En una multitudinaria manifestación del 12 de abril pasado, inolvidable por cierto, Mélenchon advirtió que los votantes franceses “toserían sangre” si elegían a cualquiera de los otros tres aspirantes a la presidencia en las elecciones del pasado 7 de mayo. Sus rivales eran entonces el “centrista” Emmanuel Macron-favorito en las encuestas-, Francois Fillon, otro derechista que balbuceaba durante la campaña las conocidas tentativas de reducción del gasto público y del número de empleados estatales y Marine Le Pen, la expresión hereditaria del neofascismo tradicional francés. El ballotaje, como sabemos, lo terminó ganando Macron. Muchos pronosticaron, entonces, el fin del candidato y de toda expresión transformadora en Francia, sobre todo a partir del colapso y la abdicación del colonizado partido socialista.

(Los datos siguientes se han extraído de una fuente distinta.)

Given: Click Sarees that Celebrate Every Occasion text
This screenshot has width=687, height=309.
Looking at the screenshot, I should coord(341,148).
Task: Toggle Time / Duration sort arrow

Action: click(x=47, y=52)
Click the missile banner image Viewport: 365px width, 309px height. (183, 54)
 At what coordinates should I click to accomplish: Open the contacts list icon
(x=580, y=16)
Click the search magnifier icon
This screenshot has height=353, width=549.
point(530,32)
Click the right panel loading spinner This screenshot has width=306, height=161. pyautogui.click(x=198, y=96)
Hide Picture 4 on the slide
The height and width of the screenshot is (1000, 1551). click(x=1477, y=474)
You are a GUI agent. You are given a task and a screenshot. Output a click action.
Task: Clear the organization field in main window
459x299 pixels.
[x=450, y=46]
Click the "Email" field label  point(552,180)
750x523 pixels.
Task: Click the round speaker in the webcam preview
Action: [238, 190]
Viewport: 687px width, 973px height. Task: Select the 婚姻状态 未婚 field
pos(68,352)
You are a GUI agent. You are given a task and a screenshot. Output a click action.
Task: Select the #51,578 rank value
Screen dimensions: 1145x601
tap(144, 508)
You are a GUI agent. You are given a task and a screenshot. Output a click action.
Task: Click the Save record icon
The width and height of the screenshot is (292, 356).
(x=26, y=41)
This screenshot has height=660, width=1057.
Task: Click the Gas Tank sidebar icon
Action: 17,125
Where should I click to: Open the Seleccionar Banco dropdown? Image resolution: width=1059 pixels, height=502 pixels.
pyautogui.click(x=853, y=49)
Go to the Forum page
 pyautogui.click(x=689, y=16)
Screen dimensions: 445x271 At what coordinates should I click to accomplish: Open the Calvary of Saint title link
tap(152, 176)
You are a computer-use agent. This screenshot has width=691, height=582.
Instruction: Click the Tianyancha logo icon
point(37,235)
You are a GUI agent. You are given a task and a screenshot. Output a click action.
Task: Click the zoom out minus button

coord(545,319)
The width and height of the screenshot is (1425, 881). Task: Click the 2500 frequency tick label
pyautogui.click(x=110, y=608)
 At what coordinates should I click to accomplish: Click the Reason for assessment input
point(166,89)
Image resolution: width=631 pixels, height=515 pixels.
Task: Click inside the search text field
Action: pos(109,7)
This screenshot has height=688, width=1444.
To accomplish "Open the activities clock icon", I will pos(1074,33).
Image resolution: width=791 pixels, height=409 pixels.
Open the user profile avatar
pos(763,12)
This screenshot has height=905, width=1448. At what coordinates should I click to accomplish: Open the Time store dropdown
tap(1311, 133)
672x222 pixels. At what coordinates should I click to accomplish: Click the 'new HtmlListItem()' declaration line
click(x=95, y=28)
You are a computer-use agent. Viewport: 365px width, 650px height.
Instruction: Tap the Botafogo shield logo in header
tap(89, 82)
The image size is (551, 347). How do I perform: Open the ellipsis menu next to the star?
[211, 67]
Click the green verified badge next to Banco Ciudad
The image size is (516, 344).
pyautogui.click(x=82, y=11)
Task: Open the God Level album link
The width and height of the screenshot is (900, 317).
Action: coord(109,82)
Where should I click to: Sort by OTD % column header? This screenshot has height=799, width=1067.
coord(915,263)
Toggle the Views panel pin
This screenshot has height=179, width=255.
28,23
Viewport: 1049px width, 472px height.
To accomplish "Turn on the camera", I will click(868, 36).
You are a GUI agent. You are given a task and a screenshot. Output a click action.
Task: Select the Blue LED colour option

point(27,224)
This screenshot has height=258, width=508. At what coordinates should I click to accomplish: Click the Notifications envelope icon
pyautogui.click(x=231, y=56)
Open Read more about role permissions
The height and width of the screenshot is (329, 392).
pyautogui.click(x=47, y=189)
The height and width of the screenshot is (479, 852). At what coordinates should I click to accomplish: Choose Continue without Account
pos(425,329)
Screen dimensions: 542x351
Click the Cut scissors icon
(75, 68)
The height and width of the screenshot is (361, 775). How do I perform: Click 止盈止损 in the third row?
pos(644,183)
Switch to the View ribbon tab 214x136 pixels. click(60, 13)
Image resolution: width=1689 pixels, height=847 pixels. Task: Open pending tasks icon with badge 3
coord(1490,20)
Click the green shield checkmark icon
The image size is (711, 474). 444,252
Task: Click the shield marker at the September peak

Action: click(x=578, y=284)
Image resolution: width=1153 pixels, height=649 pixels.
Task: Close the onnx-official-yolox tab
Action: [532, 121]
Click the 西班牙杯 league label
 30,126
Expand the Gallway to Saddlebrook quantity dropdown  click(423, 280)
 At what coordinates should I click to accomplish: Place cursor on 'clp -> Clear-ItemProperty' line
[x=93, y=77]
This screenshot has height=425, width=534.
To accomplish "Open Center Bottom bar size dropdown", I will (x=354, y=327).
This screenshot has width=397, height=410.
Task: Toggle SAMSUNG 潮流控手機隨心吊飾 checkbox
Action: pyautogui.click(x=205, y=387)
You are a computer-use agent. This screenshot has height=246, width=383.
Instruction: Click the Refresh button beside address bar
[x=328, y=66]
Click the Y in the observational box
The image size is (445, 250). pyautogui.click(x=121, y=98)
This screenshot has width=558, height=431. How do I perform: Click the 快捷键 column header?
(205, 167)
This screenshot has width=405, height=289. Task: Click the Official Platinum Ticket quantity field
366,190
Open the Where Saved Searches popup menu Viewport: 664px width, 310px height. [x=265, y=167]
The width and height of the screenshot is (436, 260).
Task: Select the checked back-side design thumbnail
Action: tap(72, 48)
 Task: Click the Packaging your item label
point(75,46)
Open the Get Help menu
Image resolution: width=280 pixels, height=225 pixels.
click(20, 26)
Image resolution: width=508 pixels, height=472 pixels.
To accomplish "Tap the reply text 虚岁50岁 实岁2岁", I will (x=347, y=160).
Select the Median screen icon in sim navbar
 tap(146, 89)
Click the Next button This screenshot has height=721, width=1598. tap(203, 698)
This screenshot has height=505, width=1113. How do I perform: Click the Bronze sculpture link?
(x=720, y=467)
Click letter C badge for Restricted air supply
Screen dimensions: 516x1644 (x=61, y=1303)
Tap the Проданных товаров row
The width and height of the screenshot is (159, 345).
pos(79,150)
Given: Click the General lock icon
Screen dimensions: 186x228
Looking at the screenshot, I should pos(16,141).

Mélenchon siguió pensando, como siempre, que la pobreza y el débil crecimiento económico son el resultado de una economía liberal y una reticencia al gasto para reducir el déficit, de la cual culpa a la Alemania de Merkel, verdadera locomotora europea.
Gastando mucho y elevando los salarios del sector público, dice Mélenchon, la economía francesa crecería más rápido y reduciría la tasa de desempleo del 10 por ciento al 6 por ciento en pocos años, estimulando los ingresos tributarios para el Estado y los servicios sociales.
El hombre que abandonó el Partido Socialista después de tres décadas en 2009 para luchar por una marca más dura de socialismo propone –además- nacionalizar sectores sensibles y cruciales como los aeropuertos y las autopistas y crear una robusta banca pública.
Pretende también devaluar el euro para impulsar la competitividad comercial y vetar los pactos de libre comercio, acabar con la independencia del Banco Central Europeo, abandonar el Fondo Monetario Internacional (FMI) y sacar a Francia de la OTAN, la alianza militar más poderosa de la historia humana.
Este impulsor de la revolución ciudadana -y ya no de la revolución “socialista” tradicional- se apoya en el poder de los despreciados, los invisibilizados, los débiles, los pobres que habitan la exterioridad y que constituyen, naturalmente, la mayoría del pueblo. También en las clases medias y acomodadas. Pero tiene en claro que la situación y las reivindicaciones de quienes ganan 3 o 4 mil euros no pueden constituir la vanguardia de las demandas equivalenciales. Antes que ellos, una interminable cola de víctimas y dolientes reclama un estado capaz de vincularse con ellos a través de la justicia y, fundamentalmente, del amor. Francia no puede tolerar que dos niños mueran por día en la tumba oscura y fría en la que se ha convertido el Mediterráneo. En ese estado de privación de derechos, la equidad pasa a ser una prioridad inexorable. Y Mélenchon, el filósofo, el escritor, el intelectual, el poeta, parece tenerlo en claro.